### [WORK INSTRUCTION]
Every line from the one with "Task: Click the refresh page icon" to the end of the data needs to be copied exactly, and no line before it.

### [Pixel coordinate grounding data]
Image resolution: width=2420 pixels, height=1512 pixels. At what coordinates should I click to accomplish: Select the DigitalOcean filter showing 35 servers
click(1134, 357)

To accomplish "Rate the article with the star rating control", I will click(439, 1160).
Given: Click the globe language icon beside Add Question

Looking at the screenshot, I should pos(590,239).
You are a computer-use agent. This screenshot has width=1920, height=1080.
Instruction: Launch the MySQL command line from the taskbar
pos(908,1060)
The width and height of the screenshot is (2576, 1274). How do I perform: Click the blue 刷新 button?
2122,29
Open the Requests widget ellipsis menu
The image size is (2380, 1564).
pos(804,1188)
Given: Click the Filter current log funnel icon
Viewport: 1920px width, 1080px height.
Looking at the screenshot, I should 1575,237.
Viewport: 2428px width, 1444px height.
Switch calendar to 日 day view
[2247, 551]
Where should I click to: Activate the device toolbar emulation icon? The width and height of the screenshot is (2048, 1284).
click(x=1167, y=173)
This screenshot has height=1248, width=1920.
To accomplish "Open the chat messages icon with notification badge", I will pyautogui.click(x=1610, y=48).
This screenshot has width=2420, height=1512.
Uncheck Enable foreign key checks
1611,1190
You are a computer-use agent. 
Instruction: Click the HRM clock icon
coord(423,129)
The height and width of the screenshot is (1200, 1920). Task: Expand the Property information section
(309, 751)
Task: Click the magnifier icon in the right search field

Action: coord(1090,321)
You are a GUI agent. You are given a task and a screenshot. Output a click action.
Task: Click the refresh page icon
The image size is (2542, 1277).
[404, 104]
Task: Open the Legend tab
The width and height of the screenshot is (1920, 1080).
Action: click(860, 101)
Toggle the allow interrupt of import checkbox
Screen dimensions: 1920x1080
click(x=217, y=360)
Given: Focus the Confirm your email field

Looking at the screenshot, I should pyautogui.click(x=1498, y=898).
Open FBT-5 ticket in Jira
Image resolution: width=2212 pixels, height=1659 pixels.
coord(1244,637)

### [SOLVED PROBLEM]
Task: Click the refresh page icon
The image size is (2542, 1277).
[404, 104]
Task: Open the Legend tab
The width and height of the screenshot is (1920, 1080).
Action: click(860, 101)
Toggle the allow interrupt of import checkbox
Screen dimensions: 1920x1080
click(x=217, y=360)
Given: Focus the Confirm your email field

Looking at the screenshot, I should pyautogui.click(x=1498, y=898).
Open FBT-5 ticket in Jira
Image resolution: width=2212 pixels, height=1659 pixels.
coord(1244,637)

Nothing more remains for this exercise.